Bonnet schlug die Kelle gegen den Kessel, damit alle auf ihn aufmerksam wurden. »Liebe Leute«, rief er. »Kommt und holt euch euren Tee. Bloß keine Schüchternheit wegen unserer Gäste, die ihr ja alle kennt. Verschwendet keinen Gedanken an sie. Kommt schon, wer will heute Abend der Erste sein?«
Sie stellten sich ordentlich in einer Reihe an, und jeder bekam der Reihe nach einen bis zum Rand mit rotem Tee gefüllten Pappbecher. Einige nippten daran wie an einer normalen Tasse Tee, andere, vor allem die jüngeren Dorfbewohner, kippten ihn mit einem Schluck hinunter.

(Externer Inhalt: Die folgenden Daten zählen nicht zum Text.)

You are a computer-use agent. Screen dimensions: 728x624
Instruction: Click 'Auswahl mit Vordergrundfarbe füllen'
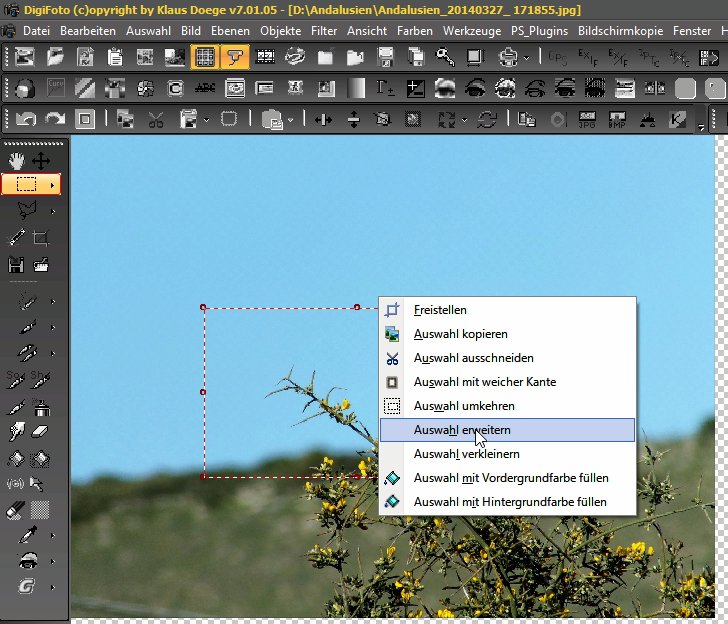tap(510, 477)
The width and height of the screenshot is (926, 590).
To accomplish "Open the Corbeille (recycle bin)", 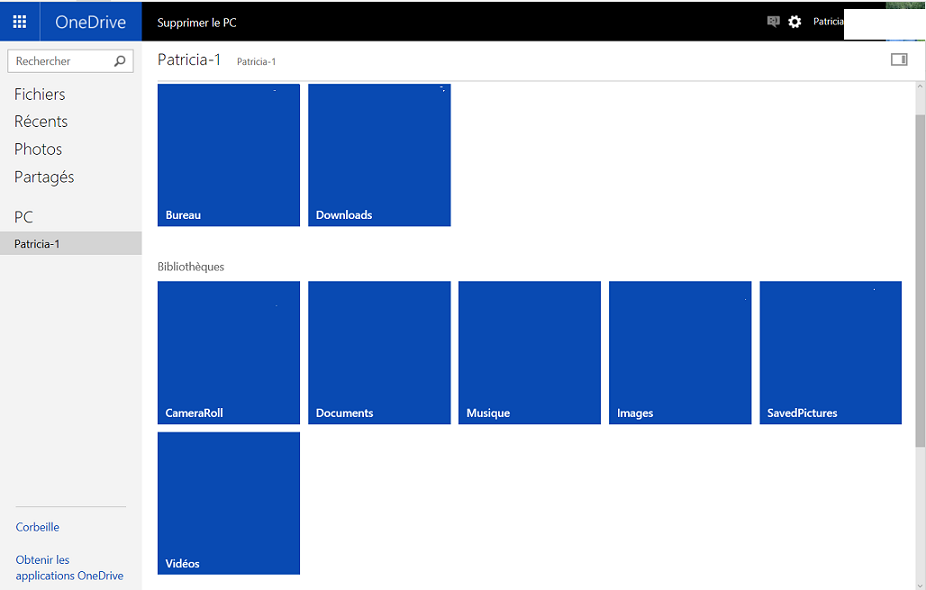I will pos(37,527).
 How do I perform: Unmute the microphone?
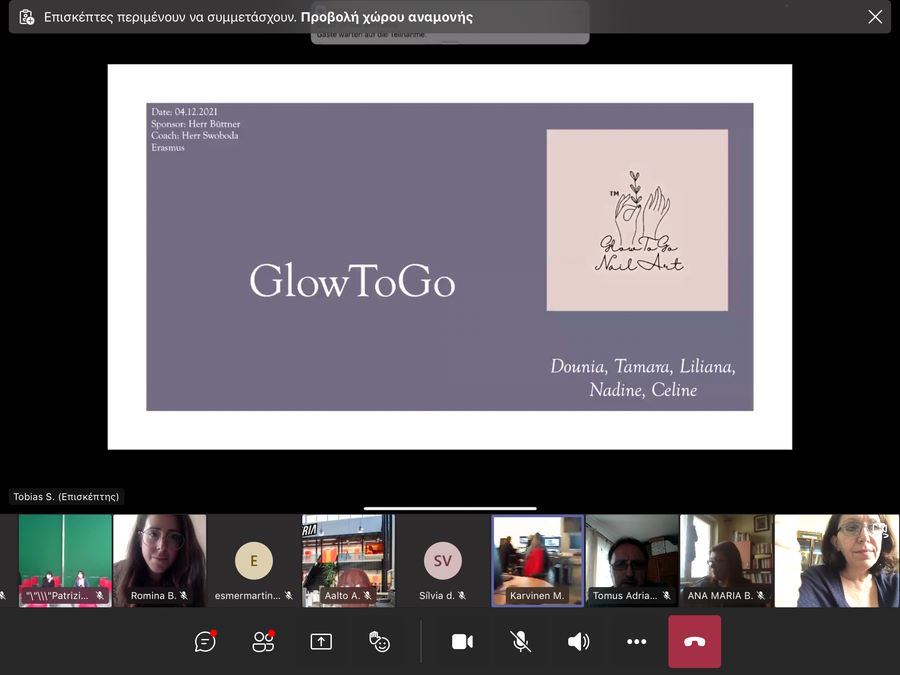tap(521, 642)
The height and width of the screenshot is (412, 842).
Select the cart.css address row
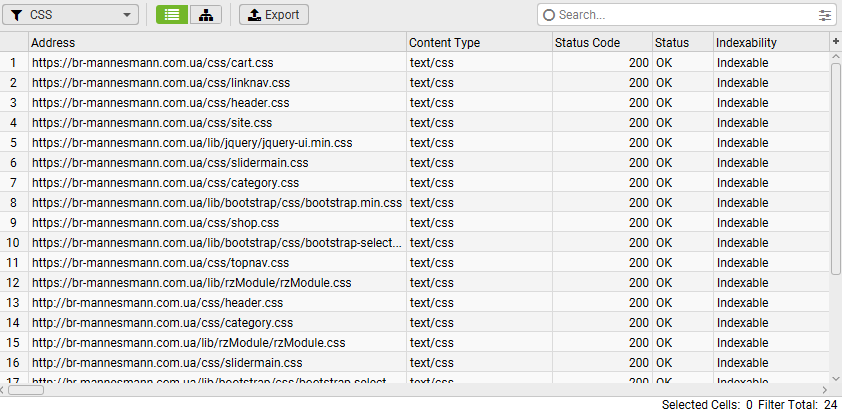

Sie nahmen Luc als eine Art Gemeindemitglied hin, das ebenso wie sie die Heilige Kommunion bekam. Aber Bonnet war kein Priester. Er grinste und witzelte, während er das Gebräu ausschenkte, und fand es unheimlich komisch, wenn er etwas davon auf den Tisch kleckerte.
Als die letzte Dörflerin, eine breithüftige, alte Frau mit langem, zu einem Dutt verknoteten grauen Haar, ihren Becher erhielt und ihm etwas zuflüsterte, erwiderte Bonnet laut: »Nein, nein. Für mich später. Ich habe heute Nacht noch etwas zu tun. Aber komm mit, ich möchte dir jemanden vorstellen.«
Bonnet führte die Frau zu Luc und Sara. »Das ist meine Ehefrau Camilla. Das sind die Archäologen, von denen ich dir erzählt habe. Ist der Professor nicht ein gutaussehender Kerl?«
Als die Frau des Bürgermeisters anerkennend brummte, gab ihr Bonnet einen Klaps aufs Hinterteil und sagte, sie solle sich ruhig ohne ihn amüsieren. Er zog einen Stuhl heran und setzte sich so nahe neben Luc, dass dieser ihn gerade nicht erreichen konnte.
»Wissen Sie, ich bin müde«, seufzte er. »Es ist spät, und ich bin nicht mehr so jung, wie ich es einmal war. Lasst mich ein bisschen bei euch sitzen.«
Saras Augen wanderten durch den Raum. Alles ging geordnet und zivilisiert vonstatten. Die Leute tranken ihren Tee aus und warfen ihre Becher brav in eine Tonne, und ihre hin und wieder von einem höflichen Lachen unterbrochenen Gespräche führten sie in dezenter Lautstärke.
»Was passiert als Nächstes?«, fragte sie.
»Warten Sie, dann sehen Sie es. Bei manchen dauert es fünfzehn Minuten, bis der Tee wirkt, bei anderen zwanzig. Sehen Sie zu. Sie werden es schon merken, wenn es so weit ist.« Er rief nach Pelay, der sich mit zwei weiteren Bechern Tee vom Klapptisch her näherte.